Les récentes ententes sur la dette grecque n’ont rien changé aux problèmes structurels qui minent l’euro et l’Europe depuis la crise financière de 2008. En fait, plusieurs économistes anticipaient ces difficultés avant même l’adoption de l’euro, sachant très bien qu’une union monétaire (c’est-à-dire un ensemble d’États qui utilisent une devise commune) sans union politique aurait, théoriquement, de la difficulté à résister aux grandes crises économiques, en particulier à celles causées par des crises financières. Et l’impact d’une telle crise est exacerbé lorsque les économies formant une union monétaire sont très différentes en termes de structure industrielle et de productivité et d’endettement, comme c’est le cas pour les pays de la zone euro actuellement.
Fondamentalement, et ceci a été dit et écrit à maintes reprises, une fois convertie à l’euro, une économie renonce aux dépréciations de sa devise comme instrument de relance économique. Cette contrainte économique n’est qu’un des facteurs expliquant la crise actuelle en Europe. Pour bien comprendre les difficultés de la zone euro, prenons le cas d’une union monétaire d’économies hétérogènes comme en Europe qui soit aussi une union politique et qui fonctionne, les États-Unis d’Amérique.
D’abord, tous les dépôts bancaires dans des banques américaines sont assurés par le régime fédéral, ce qui est nécessairement plus rassurant pour la population que l’assurance d’un gouvernement national, comme en Grèce actuellement. Aussi, aux États-Unis, toute faillite bancaire est immédiatement prise en charge par le gouvernement fédéral à l’aide des institutions appropriées. Une fois de plus, en Europe, la responsabilité incombe à chaque État séparément.

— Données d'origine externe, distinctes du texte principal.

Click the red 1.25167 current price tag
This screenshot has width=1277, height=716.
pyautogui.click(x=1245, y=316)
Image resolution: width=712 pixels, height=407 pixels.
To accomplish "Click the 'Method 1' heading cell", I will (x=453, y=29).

Durant la dernière crise, qui n’est d’ailleurs pas encore tout à fait terminée, les États manufacturiers tels le Michigan et l’Ohio, les États d’ores et déjà fragiles comme le Mississippi ou la Louisiane, et les États particulièrement touchés par les dérives hypothécaires comme l’Arizona ou la Floride, ont tous bénéficié largement de la structure fédérale américaine. On a vu le président, appuyé par le Congrès, prendre sur-le-champ les moyens pour rescaper l’industrie automobile. Les pouvoirs de la Banque centrale américaine ont aussi été mis à profit afin de racheter les actifs toxiques qui minaient le système financier. Ce n’est que récemment que la Banque centrale européenne a fait de même en Europe. Mais de manière plus importante, il existe aux États-Unis des mécanismes de transferts fédéraux qui favorisent les plus démunis, soit des transferts directs aux familles (par exemple, l’Earned Income Tax Credit, le Head Start, ou les Food Stamps, ainsi que l’assurance-emploi) et des transferts pour certains secteurs spécifiques comme l’éducation. Ainsi, les États plus riches contribuent automatiquement en cas de crise à la stabilisation de la consommation des ménages dans les États les plus pauvres.

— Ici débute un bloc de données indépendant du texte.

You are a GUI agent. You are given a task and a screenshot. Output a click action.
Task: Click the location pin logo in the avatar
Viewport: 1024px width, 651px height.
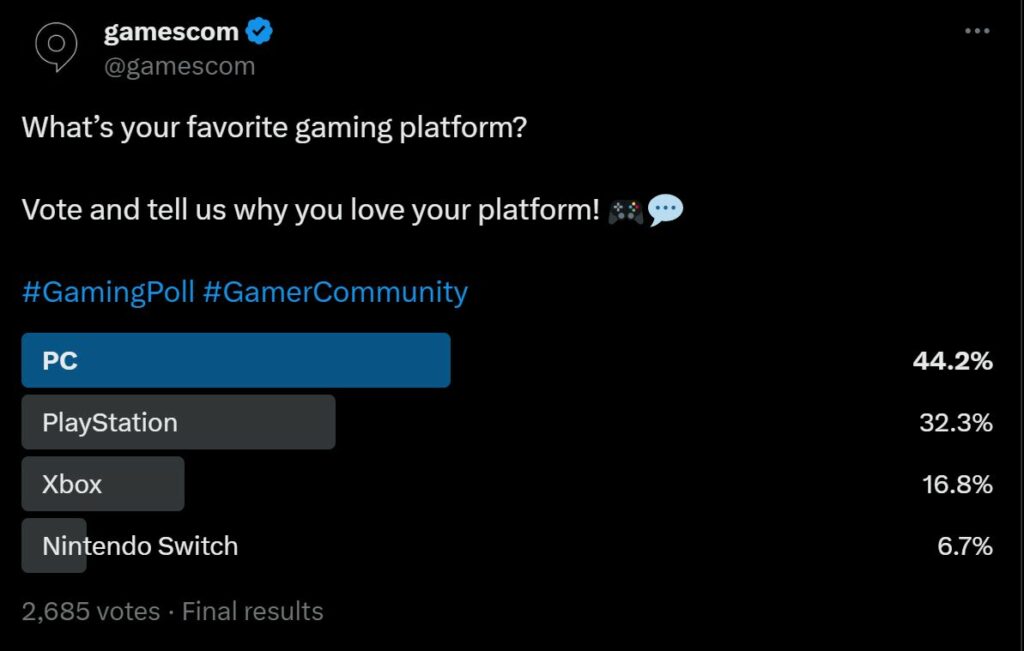point(56,40)
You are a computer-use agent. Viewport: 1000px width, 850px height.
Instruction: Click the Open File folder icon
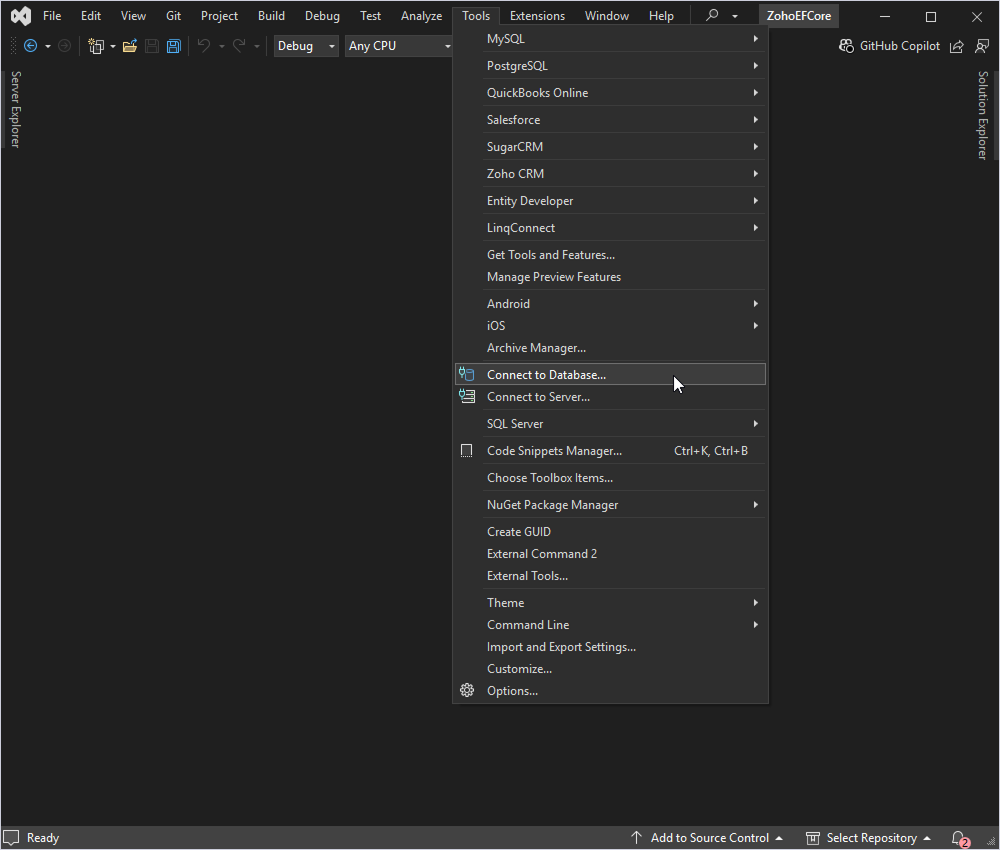(130, 46)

Finalement, la main-d’oeuvre aux États-Unis est très mobile, permettant à un travailleur de migrer aisément d’un État à un autre, si les offres d’emploi dans son champ d’expertise s’y trouvent plus nombreuses. Tous ces mécanismes de stabilisation automatique s’appliquent aussi dans un État fédéré comme le Canada, mais non en Europe. Le travailleur grec ou portugais ne peut s’inviter librement en Allemagne ou en France pour y chercher de l’emploi.

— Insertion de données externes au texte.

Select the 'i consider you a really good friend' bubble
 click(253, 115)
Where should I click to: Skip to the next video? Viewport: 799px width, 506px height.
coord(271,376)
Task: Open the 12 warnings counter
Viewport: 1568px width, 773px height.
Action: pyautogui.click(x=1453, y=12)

Il est très difficile d’entrevoir à court terme comment on pourra, en Europe, converger politiquement vers un modèle fédéré octroyant des pouvoirs importants à un gouvernement central, surtout lorsque l’on contemple, d’une part, l’idée d’un référendum au Royaume-Uni sur l’appartenance à l’Union européenne et qu’on tient compte, d’autre part, des courants anti-européens dans plusieurs pays. Il faut donc conclure que les problèmes déjà très sérieux de l’euro vont persister et s’amplifier lors d’une prochaine récession, surtout si celle-ci s’avérait aussi profonde que la dernière.